■ **WHAT IS EXPECTED**:
The answer must restate every record word for word.

(Saved entries)
◆ ◆ ◆ ◆ ◆ ◆ ◆

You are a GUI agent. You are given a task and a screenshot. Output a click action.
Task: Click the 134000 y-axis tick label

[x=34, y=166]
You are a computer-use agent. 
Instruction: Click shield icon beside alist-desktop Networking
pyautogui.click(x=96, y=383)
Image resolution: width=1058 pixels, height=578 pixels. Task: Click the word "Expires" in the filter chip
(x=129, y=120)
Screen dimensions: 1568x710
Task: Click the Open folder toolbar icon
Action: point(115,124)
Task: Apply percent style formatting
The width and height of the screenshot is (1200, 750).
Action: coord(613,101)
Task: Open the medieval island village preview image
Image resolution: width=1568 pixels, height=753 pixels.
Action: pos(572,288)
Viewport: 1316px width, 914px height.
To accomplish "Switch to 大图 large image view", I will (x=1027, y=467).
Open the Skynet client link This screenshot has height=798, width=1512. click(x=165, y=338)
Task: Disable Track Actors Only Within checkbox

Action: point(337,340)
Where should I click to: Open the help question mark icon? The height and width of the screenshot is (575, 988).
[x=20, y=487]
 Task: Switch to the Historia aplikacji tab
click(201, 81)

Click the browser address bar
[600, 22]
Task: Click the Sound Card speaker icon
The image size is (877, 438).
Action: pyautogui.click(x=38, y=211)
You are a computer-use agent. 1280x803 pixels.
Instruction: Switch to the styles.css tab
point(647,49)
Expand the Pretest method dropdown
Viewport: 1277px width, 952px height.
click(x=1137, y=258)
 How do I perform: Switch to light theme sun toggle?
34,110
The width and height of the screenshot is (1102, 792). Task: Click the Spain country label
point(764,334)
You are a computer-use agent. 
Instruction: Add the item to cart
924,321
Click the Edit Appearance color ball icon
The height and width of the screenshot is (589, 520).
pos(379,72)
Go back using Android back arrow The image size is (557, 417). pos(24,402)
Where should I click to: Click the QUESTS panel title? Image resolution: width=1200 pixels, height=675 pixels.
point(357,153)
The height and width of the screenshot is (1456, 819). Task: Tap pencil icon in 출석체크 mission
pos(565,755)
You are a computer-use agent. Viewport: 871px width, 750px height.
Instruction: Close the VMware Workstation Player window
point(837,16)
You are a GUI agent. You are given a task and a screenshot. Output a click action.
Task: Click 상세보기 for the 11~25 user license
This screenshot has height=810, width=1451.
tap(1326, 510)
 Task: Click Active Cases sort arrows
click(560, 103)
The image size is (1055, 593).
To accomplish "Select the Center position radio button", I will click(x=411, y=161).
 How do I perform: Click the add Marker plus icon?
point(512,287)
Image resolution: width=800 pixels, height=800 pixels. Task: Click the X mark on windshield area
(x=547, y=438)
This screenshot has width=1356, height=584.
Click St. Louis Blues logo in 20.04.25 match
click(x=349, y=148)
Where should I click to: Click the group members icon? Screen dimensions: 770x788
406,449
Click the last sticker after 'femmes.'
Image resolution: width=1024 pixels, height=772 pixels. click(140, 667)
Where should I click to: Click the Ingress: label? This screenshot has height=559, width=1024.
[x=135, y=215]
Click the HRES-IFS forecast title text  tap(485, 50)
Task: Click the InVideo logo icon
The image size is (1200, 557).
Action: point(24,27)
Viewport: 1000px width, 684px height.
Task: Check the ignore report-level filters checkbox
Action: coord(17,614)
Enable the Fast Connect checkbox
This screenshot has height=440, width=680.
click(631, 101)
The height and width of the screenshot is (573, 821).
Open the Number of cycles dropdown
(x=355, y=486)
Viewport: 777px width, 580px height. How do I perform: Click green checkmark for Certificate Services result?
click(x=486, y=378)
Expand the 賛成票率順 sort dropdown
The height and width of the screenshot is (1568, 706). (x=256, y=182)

◆ ◆ ◆ ◆ ◆ ◆ ◆

■ **RESPONSE AREA**:
You are a GUI agent. You are given a task and a screenshot. Output a click action.
Task: Click the 134000 y-axis tick label

[x=34, y=166]
You are a computer-use agent. 
Instruction: Click shield icon beside alist-desktop Networking
pyautogui.click(x=96, y=383)
Image resolution: width=1058 pixels, height=578 pixels. Task: Click the word "Expires" in the filter chip
(x=129, y=120)
Screen dimensions: 1568x710
Task: Click the Open folder toolbar icon
Action: point(115,124)
Task: Apply percent style formatting
The width and height of the screenshot is (1200, 750).
Action: coord(613,101)
Task: Open the medieval island village preview image
Image resolution: width=1568 pixels, height=753 pixels.
Action: pos(572,288)
Viewport: 1316px width, 914px height.
To accomplish "Switch to 大图 large image view", I will (x=1027, y=467).
Open the Skynet client link This screenshot has height=798, width=1512. click(x=165, y=338)
Task: Disable Track Actors Only Within checkbox

Action: point(337,340)
Where should I click to: Open the help question mark icon? The height and width of the screenshot is (575, 988).
[x=20, y=487]
 Task: Switch to the Historia aplikacji tab
click(201, 81)

Click the browser address bar
[600, 22]
Task: Click the Sound Card speaker icon
The image size is (877, 438).
Action: pyautogui.click(x=38, y=211)
You are a computer-use agent. 1280x803 pixels.
Instruction: Switch to the styles.css tab
point(647,49)
Expand the Pretest method dropdown
Viewport: 1277px width, 952px height.
click(x=1137, y=258)
 How do I perform: Switch to light theme sun toggle?
34,110
The width and height of the screenshot is (1102, 792). Task: Click the Spain country label
point(764,334)
You are a computer-use agent. 
Instruction: Add the item to cart
924,321
Click the Edit Appearance color ball icon
The height and width of the screenshot is (589, 520).
pos(379,72)
Go back using Android back arrow The image size is (557, 417). pos(24,402)
Where should I click to: Click the QUESTS panel title? Image resolution: width=1200 pixels, height=675 pixels.
point(357,153)
The height and width of the screenshot is (1456, 819). Task: Tap pencil icon in 출석체크 mission
pos(565,755)
You are a computer-use agent. Viewport: 871px width, 750px height.
Instruction: Close the VMware Workstation Player window
point(837,16)
You are a GUI agent. You are given a task and a screenshot. Output a click action.
Task: Click 상세보기 for the 11~25 user license
This screenshot has height=810, width=1451.
tap(1326, 510)
 Task: Click Active Cases sort arrows
click(560, 103)
The image size is (1055, 593).
To accomplish "Select the Center position radio button", I will click(x=411, y=161).
 How do I perform: Click the add Marker plus icon?
point(512,287)
Image resolution: width=800 pixels, height=800 pixels. Task: Click the X mark on windshield area
(x=547, y=438)
This screenshot has width=1356, height=584.
Click St. Louis Blues logo in 20.04.25 match
click(x=349, y=148)
Where should I click to: Click the group members icon? Screen dimensions: 770x788
406,449
Click the last sticker after 'femmes.'
Image resolution: width=1024 pixels, height=772 pixels. click(140, 667)
Where should I click to: Click the Ingress: label? This screenshot has height=559, width=1024.
[x=135, y=215]
Click the HRES-IFS forecast title text  tap(485, 50)
Task: Click the InVideo logo icon
The image size is (1200, 557).
Action: point(24,27)
Viewport: 1000px width, 684px height.
Task: Check the ignore report-level filters checkbox
Action: coord(17,614)
Enable the Fast Connect checkbox
This screenshot has height=440, width=680.
click(631, 101)
The height and width of the screenshot is (573, 821).
Open the Number of cycles dropdown
(x=355, y=486)
Viewport: 777px width, 580px height. How do I perform: Click green checkmark for Certificate Services result?
click(x=486, y=378)
Expand the 賛成票率順 sort dropdown
The height and width of the screenshot is (1568, 706). (x=256, y=182)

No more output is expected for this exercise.